Respuesta de Elvira Navarro (143)Muchas gracias a todas por vuestras historias. Cuando me preguntan por qué escribo sobre la infancia y la adolescencia, me gusta citar un texto de la película La niña santa, de Lucrecia Martel, que dice así: «Teníamos catorce o quince años. El mundo tenía la medida exacta de nuestras pasiones. La intensidad de las ideas religiosas y el deseo sexual nos hacía voraces. Éramos implacables en nuestros planes secretos. Alrededor la vida se desnudaba, más rápido que nosotras en su basta complejidad. Estábamos alerta porque teníamos una misión santa, pero no sabíamos cuál era. Cada casa, cada pasillo, cada habitación, cada gesto, cada palabra, necesitaba de nuestra vigilia. El mundo era monstruosamente bello». Creo que vuestros textos reflejan también esta cualidad de la que habla la directora de cine argentina, y que se tiene durante los primeros años de vida, de asistir a los acontecimientos como si fueran epifanías.

Meruta, me gusta lo que cuentas porque me ha recordado la fatal impresión, muy viva en la infancia, de que acaba de escapársenos algún tipo de realización que parecía definitiva.

Siloé, gracias por ese vitalismo. A ti no parece habérsete escapado nada.

Cristi, hay un filósofo, Kant, que tiene toda una teoría sobre de qué modo lo exterior, la naturaleza (aunque tú hablas de una ciudad), refleja la libertad del hombre, y eso, cierto o no, es lo que logras trasmitir con tu cuento.

Tzazu, tu texto también refleja lo que le he comentado a Cristi, pero desde la voluntad. Y qué ganas no de huir, que también, sino de tirarse de cabeza a la aventura.

Miss Obsesiones, a veces creemos que alguien nos acompaña, y es una invención de la que no nos gusta responsabilizarnos. En el amor platónico, que es de lo que trata tu historia, se proyectan expectativas sobre la otra persona que son pura ciencia ficción.

◇ ◇ ◇

* **INSTRUCCIÓN 1**
Copie sin alteraciones el pasaje de la respuesta de Elvira Navarro que va desde "Siloé, gracias por" hasta "a la aventura.".
* **INSTRUCCIÓN 2**
Indique si cada afirmación concuerda con la respuesta de Elvira Navarro y conteste sí o no, citando literalmente las palabras que lo deciden: (a) la cita que se menciona procede de una película de Lucrecia Martel; (b) la autora relaciona el cuento de Cristi con la teoría de Hegel; (c) la historia de Miss Obsesiones trata del amor platónico.
* **INSTRUCCIÓN 3**
Prosiga la respuesta de Elvira Navarro a partir del punto en que se interrumpe.
Las entradas no hacen falta para resolver nada de lo que se pide.

* **EXTRACTOS DE ENTRADAS**
◇ ◇ ◇

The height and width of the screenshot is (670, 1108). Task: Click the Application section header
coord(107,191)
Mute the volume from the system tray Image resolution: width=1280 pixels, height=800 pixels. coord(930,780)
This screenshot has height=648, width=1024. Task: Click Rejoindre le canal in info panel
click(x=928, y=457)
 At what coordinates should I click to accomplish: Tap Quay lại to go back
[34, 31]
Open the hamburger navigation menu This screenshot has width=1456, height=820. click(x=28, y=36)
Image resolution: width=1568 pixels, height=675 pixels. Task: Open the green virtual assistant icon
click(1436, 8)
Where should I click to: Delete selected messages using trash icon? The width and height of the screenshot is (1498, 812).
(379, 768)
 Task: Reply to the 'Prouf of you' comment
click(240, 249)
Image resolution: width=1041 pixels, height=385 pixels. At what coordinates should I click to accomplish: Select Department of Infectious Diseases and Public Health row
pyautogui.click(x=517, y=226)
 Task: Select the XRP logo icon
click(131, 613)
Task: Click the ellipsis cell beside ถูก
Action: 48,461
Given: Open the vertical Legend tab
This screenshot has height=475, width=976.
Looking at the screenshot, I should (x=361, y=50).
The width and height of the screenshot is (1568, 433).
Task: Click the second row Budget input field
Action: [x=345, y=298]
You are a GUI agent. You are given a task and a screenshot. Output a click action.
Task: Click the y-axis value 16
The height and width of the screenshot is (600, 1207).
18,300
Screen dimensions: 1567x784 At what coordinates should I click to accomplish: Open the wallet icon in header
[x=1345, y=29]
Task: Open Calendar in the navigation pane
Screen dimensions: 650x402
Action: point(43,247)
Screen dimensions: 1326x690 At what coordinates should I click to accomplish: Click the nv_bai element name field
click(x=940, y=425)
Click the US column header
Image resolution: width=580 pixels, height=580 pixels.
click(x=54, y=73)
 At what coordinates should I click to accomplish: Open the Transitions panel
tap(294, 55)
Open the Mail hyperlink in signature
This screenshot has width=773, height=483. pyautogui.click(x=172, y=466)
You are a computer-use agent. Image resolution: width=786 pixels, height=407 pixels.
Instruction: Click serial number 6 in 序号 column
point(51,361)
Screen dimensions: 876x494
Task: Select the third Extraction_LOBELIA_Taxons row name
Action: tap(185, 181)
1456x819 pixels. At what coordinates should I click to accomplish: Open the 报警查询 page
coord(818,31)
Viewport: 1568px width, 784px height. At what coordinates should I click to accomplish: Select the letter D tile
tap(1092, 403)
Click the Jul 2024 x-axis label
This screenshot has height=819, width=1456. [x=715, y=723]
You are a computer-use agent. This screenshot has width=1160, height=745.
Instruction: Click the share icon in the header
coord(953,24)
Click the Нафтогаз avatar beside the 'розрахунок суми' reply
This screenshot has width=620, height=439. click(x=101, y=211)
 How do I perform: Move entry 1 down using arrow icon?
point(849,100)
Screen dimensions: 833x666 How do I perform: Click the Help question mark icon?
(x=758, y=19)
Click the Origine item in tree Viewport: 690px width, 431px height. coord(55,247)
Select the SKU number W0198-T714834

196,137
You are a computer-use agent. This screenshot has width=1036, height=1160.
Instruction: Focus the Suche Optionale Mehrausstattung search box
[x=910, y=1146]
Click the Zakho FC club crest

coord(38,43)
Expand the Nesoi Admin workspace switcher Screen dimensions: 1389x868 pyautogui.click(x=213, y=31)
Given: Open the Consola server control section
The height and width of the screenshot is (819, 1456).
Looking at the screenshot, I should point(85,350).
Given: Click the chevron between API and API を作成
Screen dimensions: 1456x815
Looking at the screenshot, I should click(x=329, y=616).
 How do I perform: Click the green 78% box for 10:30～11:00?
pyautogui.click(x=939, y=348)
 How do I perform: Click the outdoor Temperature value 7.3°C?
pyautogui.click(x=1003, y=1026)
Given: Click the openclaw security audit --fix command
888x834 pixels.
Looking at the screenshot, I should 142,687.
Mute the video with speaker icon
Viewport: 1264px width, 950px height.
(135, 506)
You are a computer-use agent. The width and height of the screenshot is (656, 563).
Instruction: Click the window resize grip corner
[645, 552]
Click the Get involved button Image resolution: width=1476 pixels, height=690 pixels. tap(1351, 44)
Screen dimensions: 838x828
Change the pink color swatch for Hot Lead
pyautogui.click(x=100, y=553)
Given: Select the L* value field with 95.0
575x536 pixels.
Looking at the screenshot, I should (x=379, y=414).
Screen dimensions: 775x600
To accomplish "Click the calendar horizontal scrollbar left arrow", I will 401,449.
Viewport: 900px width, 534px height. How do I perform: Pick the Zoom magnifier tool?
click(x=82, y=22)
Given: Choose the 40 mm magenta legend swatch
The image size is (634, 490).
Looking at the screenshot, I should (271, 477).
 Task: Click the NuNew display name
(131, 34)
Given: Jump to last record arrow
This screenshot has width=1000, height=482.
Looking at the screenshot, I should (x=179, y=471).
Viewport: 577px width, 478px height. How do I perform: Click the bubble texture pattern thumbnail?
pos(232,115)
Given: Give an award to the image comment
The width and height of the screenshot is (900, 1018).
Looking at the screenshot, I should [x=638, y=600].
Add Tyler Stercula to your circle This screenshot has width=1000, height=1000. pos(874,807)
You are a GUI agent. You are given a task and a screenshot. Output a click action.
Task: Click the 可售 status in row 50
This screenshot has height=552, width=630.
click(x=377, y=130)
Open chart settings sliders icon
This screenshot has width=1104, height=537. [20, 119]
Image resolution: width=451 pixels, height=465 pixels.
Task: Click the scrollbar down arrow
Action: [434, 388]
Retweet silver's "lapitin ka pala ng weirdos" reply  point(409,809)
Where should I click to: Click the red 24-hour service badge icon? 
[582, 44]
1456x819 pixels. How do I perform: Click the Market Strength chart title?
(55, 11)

◇ ◇ ◇

* **RESPUESTA ESCRITA 1**
Siloé, gracias por ese vitalismo. A ti no parece habérsete escapado nada.

Cristi, hay un filósofo, Kant, que tiene toda una teoría sobre de qué modo lo exterior, la naturaleza (aunque tú hablas de una ciudad), refleja la libertad del hombre, y eso, cierto o no, es lo que logras trasmitir con tu cuento.

Tzazu, tu texto también refleja lo que le he comentado a Cristi, pero desde la voluntad. Y qué ganas no de huir, que también, sino de tirarse de cabeza a la aventura.

* **RESPUESTA ESCRITA 2**
(a) Sí: «me gusta citar un texto de la película La niña santa, de Lucrecia Martel».
(b) No: «Cristi, hay un filósofo, Kant, que tiene toda una teoría».
(c) Sí: «En el amor platónico, que es de lo que trata tu historia».

* **RESPUESTA ESCRITA 3**
Cristina V, yo soñaba con unas voces que me aplastaban. Y en un cuento perteneciente a mi primer libro, La ciudad en invierno, recreo un ambiente muy parecido al que describes:

«Miradas a hurtadillas, el sonido del reloj, las cortinas echadas y la áspera respiración de las mujeres adormecidas en el sofá; calma chicha en la que la pequeña permanece quieta, muy quieta, con los ojos cerrados como ahora y atenta a las virutas de muchos colores, hasta que a veces Estrella se despierta y viéndola en trance le pregunta:

– ¿De qué tienes miedo, Clarita?

La niña suele mirarla con ojos tristes. Algo parecido al desamparo llega, y se sabe infinitamente pequeña ante la tía, por cuyo amor siente verdadero asco.»

RA, de niña vivía en un pueblo atravesado por una carretera. Había un túnel subterráneo para cruzar al otro lado del pueblo, por el que tenía que internarme diariamente para ir a la escuela. Los chicos mayores nos decían que en el túnel vivía un doberman presto a saltar sobre nuestra yugular. Jamás lo vi, pero no he podido superar el miedo a los perros.

La Motita, te diría lo mismo que a RA.

D22, pienso que la obsesión tiene mucho de metaliteraria, pues su contenido es una mera excusa. Nos entregamos al estado obsesivo pensando que tiene un sentido. Pero no hay más sentido que el propio bucle.

Encarna, en La orilla escribo esto: «Nada es tan excitante como sentir que traspasamos el umbral de lo conocido, que somos capaces de ir de la mano con nuestro propio miedo y con la adrenalina en el estómago. Es como el vértigo que en las montañas rusas precede a la caída, sólo que en las atracciones de feria éste tiene un fin definido y mecánico, mientras que el territorio que se nos abre con los films continúa luego en la noche, cuando los fantasmas de la pantalla pueblan también los armarios y hacen moverse a los muñecos de su sitio». Les pido además a los fantasmas que no se les ocurra sonreírme.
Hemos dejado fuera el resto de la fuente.